Most often, over-attachment is an issue within the relationship of the dog and the person. It is a problem because it’s very stressful, physically and mentally on a dog. It’s also problematic for people, as the symptoms of the problem are bothersome. If you think your dog may be over-attached or have signs of separation anxiety, you must consider: are you behaving in a way has enabled an unhealthy over-attachment?
Have you noticed these signs of separation issues?
- Excessive stress barking when left alone, sometimes for hours
- Refusal to eat when left alone
- Breaking out of enclosures, sometimes causing self-injury
- Drooling, panting, whining; panicked and frantic behavior
- Any numerous other stress signs
- Insecure or nervous personality and/or behavior may predispose a dog to suffering from this
- Separation issues are a common reason dogs are given up to shelters (because of the destruction that ensues), so we see this issue a lot in rescue dogs particularly. It also has to do with how the dog is introduced to the new home and new owner. If you get a new dog, begin obedience training classes/lessons immediately.
How many of the following signs apply to you and your dog?
- Do you allow your dog to follow you around all the time?
- Have you neglected to crate-train or pen-train your dog?

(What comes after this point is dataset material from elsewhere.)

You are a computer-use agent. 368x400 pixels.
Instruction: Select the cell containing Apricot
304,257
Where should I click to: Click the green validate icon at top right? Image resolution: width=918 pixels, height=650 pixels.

- Have you considered getting another dog “to keep him company”? (Hint: don’t!)
- Do you tend to have very emotional greetings?

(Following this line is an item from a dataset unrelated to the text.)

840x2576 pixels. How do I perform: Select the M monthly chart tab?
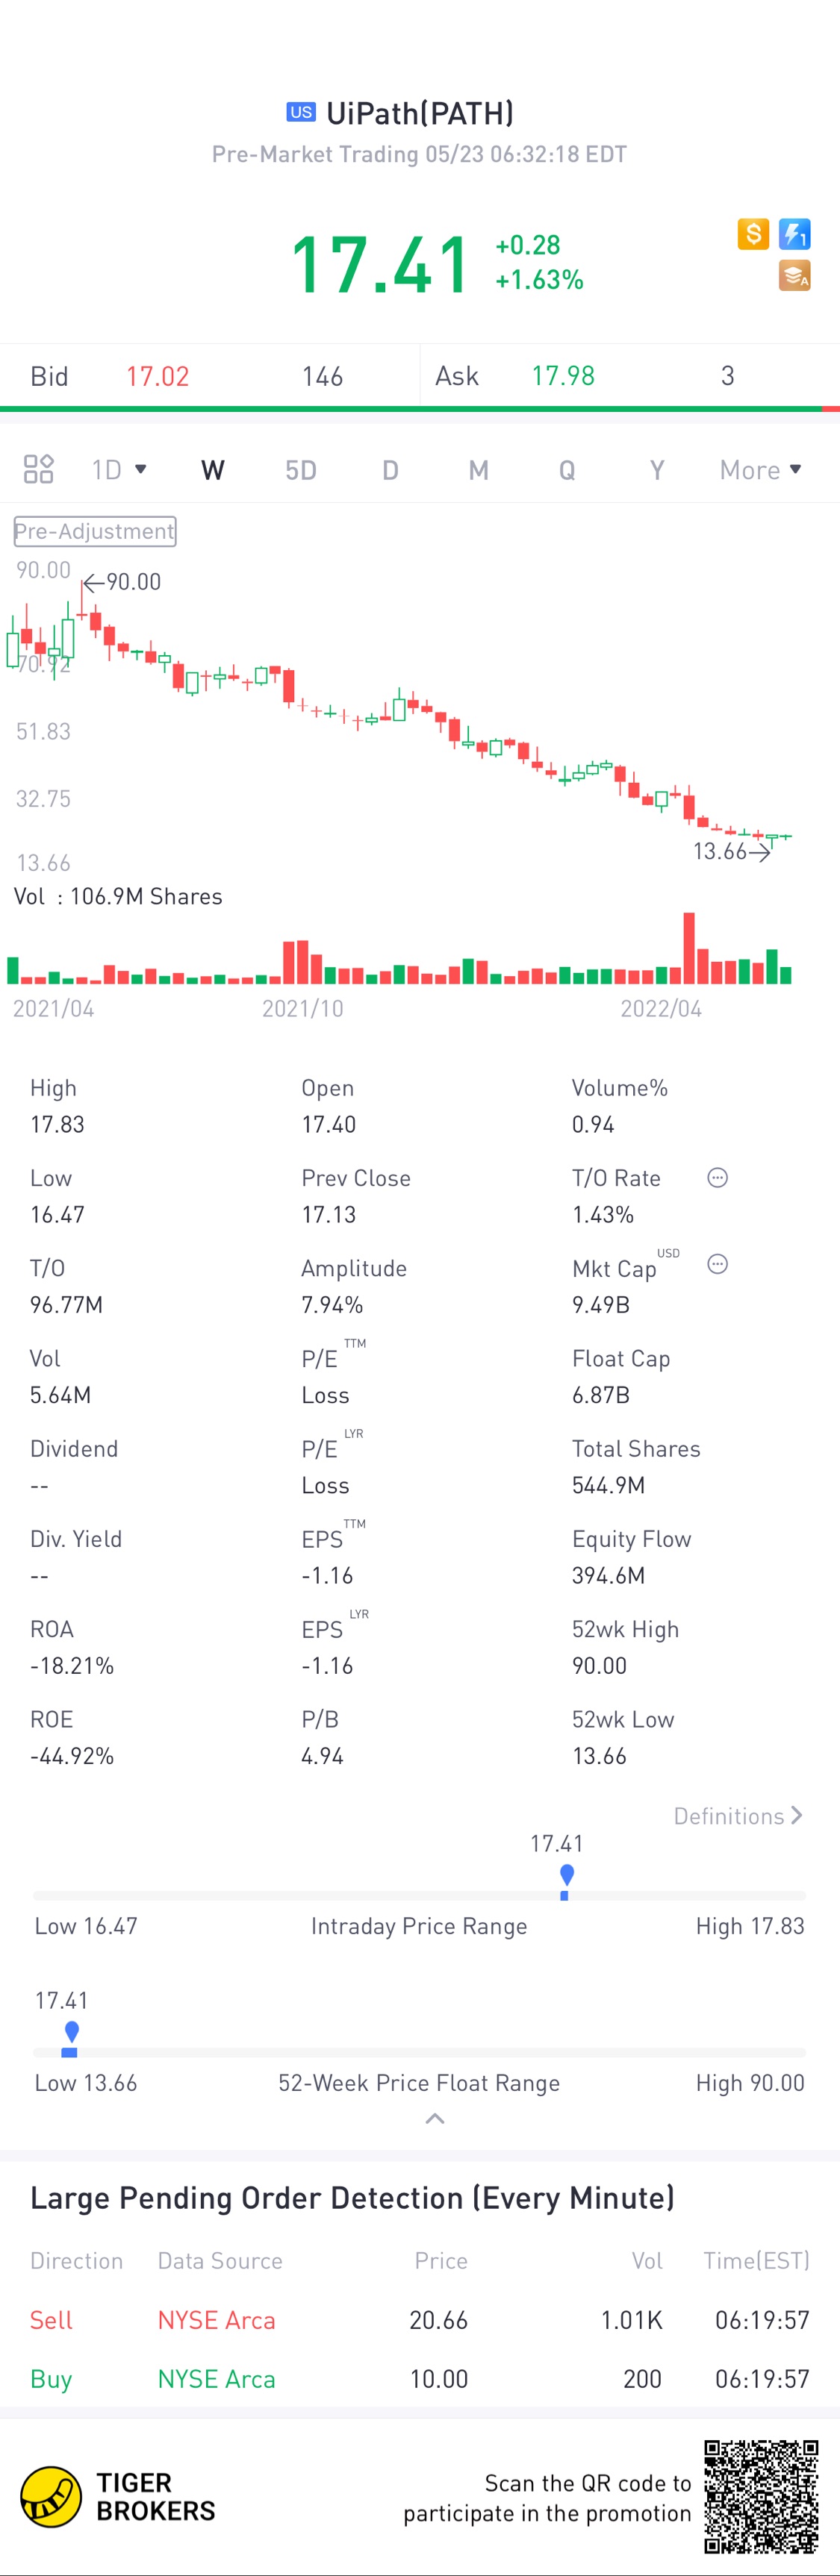pos(479,470)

- Are you constantly acknowledging and touching the dog?
- Do you give the dog constant attention?
- Are you your dogs primary (or only) caretaker?

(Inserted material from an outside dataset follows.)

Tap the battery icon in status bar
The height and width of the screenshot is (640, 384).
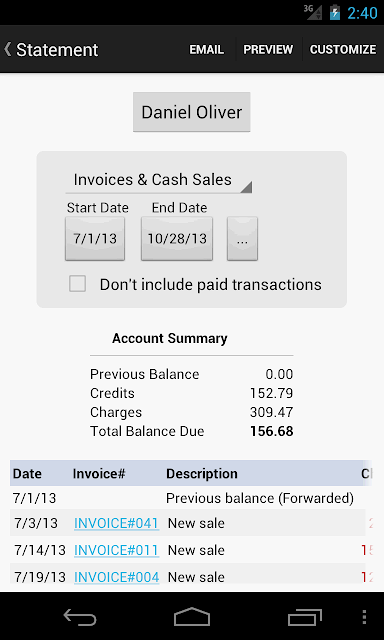click(335, 13)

- Do you often re-arrange your schedule to satisfy your dog?
- Have you hand-fed the dog?
- Do you co-sleep with your dog?
- Are you often cuddling together?
- Do you have emotional goodbyes?
- Are you allowing your dog to get what they want on their own terms without earning anything?
- Can you handle your dog in basic obedience situations?
- Do you struggle to get your dog to obey commands the first time you say them?
- Can you have your dog lie down across the room and simply stay put and be quiet?
- How much will you struggle if tasked with an “out of sight” down-stay?
- Are you the type to “give up and give in” when your dog isn’t listening?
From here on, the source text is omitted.